Wednesday, December 27, 2023

Hamas kills Arab boy for approaching humanitarian aid

 

A Hamas police officer shot a Palestinian boy to stop him from approaching humanitarian aid in the area of Rafah in the southern Gaza Strip on Sunday. The boy later died of his wounds.

Clashes later broke out between Hamas terrorists and the family of the boy, Ahmed Bracha, in the area of Tel al-Sultan north of Rafah.

Crowds set fire to the Hamas police station and the family vowed revenge for his death, threatening to kill the officer and his family, Channel 12 reported.

Hamas policemen were documented attacking residents in Khan Yunis as well over the distribution of humanitarian aid.

Video has emerged in recent weeks of Gazans raiding humanitarian aid trucks before they reach their destinations, the report said, noting in many cases it’s Hamas that gets its hands on the aid.

Earlier this month, an elderly Gazan woman told Al Jazeera that Hamas redirects humanitarian aid deliveries to its tunnels for use by members of the terrorist group.

“All aid goes down [into Hamas tunnels]. The aid does not reach the nation and entire people,” she said.

The journalist from the Qatari state-owned network then tried to convince her that only a small amount of aid is coming into the Strip and that it is all being properly distributed.

The woman wagged her finger at him and said, “Everything goes to [the terrorists’] houses.

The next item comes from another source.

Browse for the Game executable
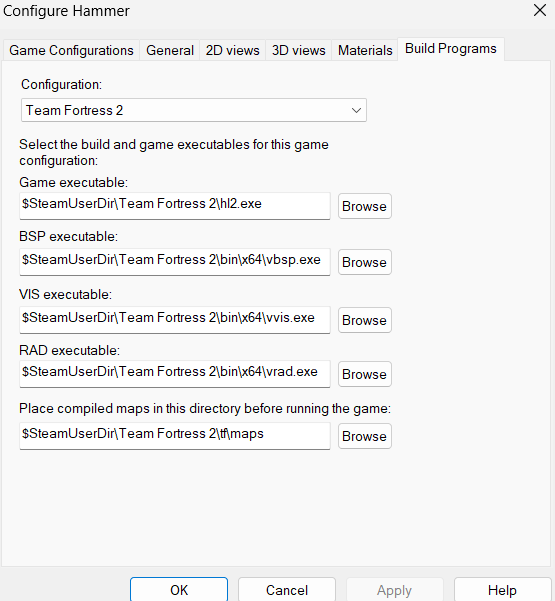(365, 206)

They take it. They will even shoot me and do whatever they want to me—Hamas.”

Despite the evidence that humanitarian aid is reaching Hamas, Israel has failed to hold to an earlier promise that aid would stop if it did so as it does not wish to resupply its enemy.

“Israel will not prevent humanitarian assistance from Egypt as long as it is only food, water and medicine for the civilian population located in the southern Gaza Strip or (those) evacuating to there, and as long as these supplies do not reach Hamas,” Israeli Prime Minister Benjamin Netanyahu’s office said.

Neither has the United States remained firm despite pledging to stop assistance if it ended up in the hands of the terror group.

“Let me be clear, if Hamas averts or steals the assistance, it will have demonstrated once again that they have no concern for the welfare of the Palestinian people and it will end,” U.S. President Joe Biden said on Oct. 18 during a solidarity trip to Israel.

“As a practical matter, it will—it will stop the international community from being able to provide this aid,” he said.

The United States has instead pressed Israel to increase the flow of humanitarian aid and Netanyahu now insists that humanitarian aid enables the war to continue, arguing at a Dec. 5 press conference:

“The war efforts are supported by the humanitarian effort…this is because we follow laws of war because we know that if there would be a collapse—diseases, pandemics and groundwater infections—it will stop the fighting.”